En uno de esos vagabundeos, la suerte quiso que su camino los llevara a una calle secundaria de un concurrido barrio de Londres. La calle era estrecha y lo que se suele llamar tranquila, pero de boyantes comercios entre semana. Al parecer, a todos sus habitantes les iba bien y, emulándose todos, esperaban que les fuera aún mejor, y dedicaban el superávit de sus ganancias a la coquetería; de tal modo que las fachadas de las tiendas se alzaban en dicho lugar con un aire de invitación, como filas de sonrientes vendedoras. Hasta los domingos, cuando ocultaban sus más floridos encantos y estaban comparativamente vacías, la calle refulgía en comparación con el lóbrego vecindario, como un fuego en un bosque; y con sus recién pintadas contraventanas, sus bien bruñidos latones y su general limpieza y vistosidad, captaba inmediatamente la vista del transeúnte y la complacía.

A dos puertas de una esquina, a mano izquierda yendo hacia el este, la entrada de un patio interrumpía la línea; y justo en ese punto, sobresalía el hastial de un edificio tosco y siniestro.

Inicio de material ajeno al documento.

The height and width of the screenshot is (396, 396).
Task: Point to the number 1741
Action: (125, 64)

Era de dos pisos de altura, sin ventanas, sin otra cosa que una puerta en la planta baja y una pared ciega de descolorido ladrillo en la superior; y en todos sus detalles, mostraba las señales de un prolongado y sórdido abandono. La puerta, que no tenía ni aldaba ni campanilla, estaba cuarteada y desteñida. Los vagabundos se cobijaban en su hueco y raspaban los fósforos en sus paneles; los niños hacían sus negocios en los escalones; los colegiales probaban sus navajas en las molduras y, durante casi una generación, nadie se había presentado a expulsar a los aleatorios visitantes o reparar sus estragos.

El Sr. Enfield y el abogado estaban en el otro lado de la calle; pero, cuando llegaron a la altura de la entrada, el primero alzó su bastón y la señaló.

—¿Se ha fijado alguna vez en esa puerta? —preguntó. Y cuando su acompañante respondió afirmativamente, añadió—: Mi mente la tiene asociada a una historia de lo más extraña.

—¿En serio? —dijo Utterson, con un leve cambio de voz—. ¿Y qué historia es ésa?